Dataset excerpts START

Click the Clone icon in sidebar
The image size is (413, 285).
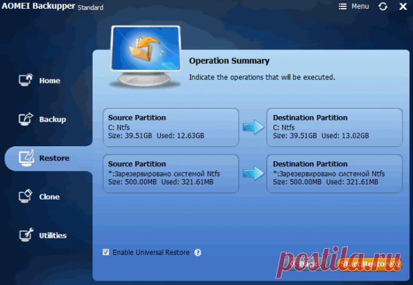(x=26, y=196)
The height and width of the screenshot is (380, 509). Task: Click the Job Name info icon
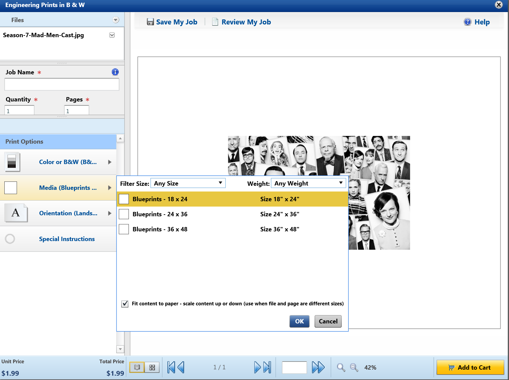tap(115, 72)
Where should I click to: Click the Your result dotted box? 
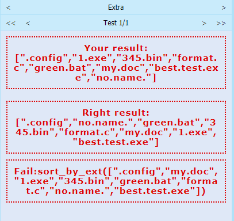(x=116, y=63)
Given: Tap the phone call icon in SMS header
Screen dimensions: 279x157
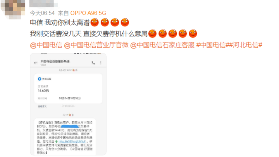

Dataset excerpts END

▸ Directions
All of the entries above are to be restated word for word, minus the images.

▸ Task solution
Click the Clone icon in sidebar
The image size is (413, 285).
(x=26, y=196)
The height and width of the screenshot is (380, 509). Task: Click the Job Name info icon
tap(115, 72)
Where should I click to: Click the Your result dotted box? 
(x=116, y=63)
Given: Tap the phone call icon in SMS header
Screen dimensions: 279x157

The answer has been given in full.